His motive was naked revenge on white farmers who had supported an opposition political party, the Movement for Democratic Change, that would have won that election had Mugabe’s political machine not rigged it.

At that time there were 5,000 white farmers, the country produced more than two million tons of maize – a surplus of 300,000 tons – and more than 240 million kilograms of high-grade tobacco. There were also prosperous dairy and beef industries that satisfied local demand and earned precious foreign exchange. Zimbabwe was indeed the breadbasket of southern Africa.

Today there are fewer than 350 white farmers left working the land and, although some legitimate black farmers have replaced the whites, many of the most productive farms have been handed to Zanu PF politicians and cronies – pliable judges, retired generals, provincial administrators, girlfriends of ministers – who have become known as weekend farmers. The country that once fed Sub-Saharan Africa is now dependent on food aid to keep its population alive.

And the sorry tale goes on and on. The country’s economic desperation is there for everyone to see on the streets of the major cities. The roads are potholed, the lifts in most government buildings are either out of order or barely working, traffic lights at major intersections operate sporadically, there are constant power outages as the Zimbabwe Electricity Supply Authority (Zesa) struggles to keep up with demand.

The pavements of the capital are crowded with vendors selling every type of goods imaginable, and now they have spilled onto the city’s streets in numbers that grow every week. These are not poor uneducated people from the rural areas – these are former teachers, office administrators, car mechanics, skilled factory workers, all victims of a collapsed formal economy, all claiming this is the only way they can pay for their children's education and put food on the family table. The African Development Bank estimates that at least two-thirds of working Zimbabweans are now engaged in the informal economy. (Out of a population of 13 million there are only 600,000 in formal employment, of whom 250,000 are civil servants.)

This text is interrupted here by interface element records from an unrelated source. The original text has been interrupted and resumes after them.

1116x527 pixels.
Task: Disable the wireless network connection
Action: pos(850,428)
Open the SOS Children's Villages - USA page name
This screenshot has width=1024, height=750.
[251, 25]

For all that Robert Mugabe has held public positions both in the African community and, briefly at least, within the body of the United Nations. He has been head of the African Union and chairman of SADC (Southern African Development Community), and earlier this year the World Health Organisation appointed him a “goodwill ambassador”, before international outrage forced the UN body to hastily rescind the appointment.

And now, it seems, he has finally gone, driven from power by his own hubris and sense of invincibility. His final folly was to usurp his vice president Emmerson Mnangagwa in an attempt to position his wife, the much-hated Grace, as his successor. Mnangagwa, who is as complicit in the downfall of Zimbabwe as Mugabe, has fled to China but has the support of the military and may well yet end up as the country’s next president. So the drama is yet to be fully played out.

However, as Senator David Coltart, a stalwart opposition member of parliament and much-admired former education minister, told me today “Mugabe has truly been hoist by his own petard - he has used and relied on the military to keep him in power for 37 years and assumed they would back him to the end of his days. He has been proved wrong. By trying to create a Mugabe dynasty he went a step too far.”

Most of Zimbabweans across the world hope he is right.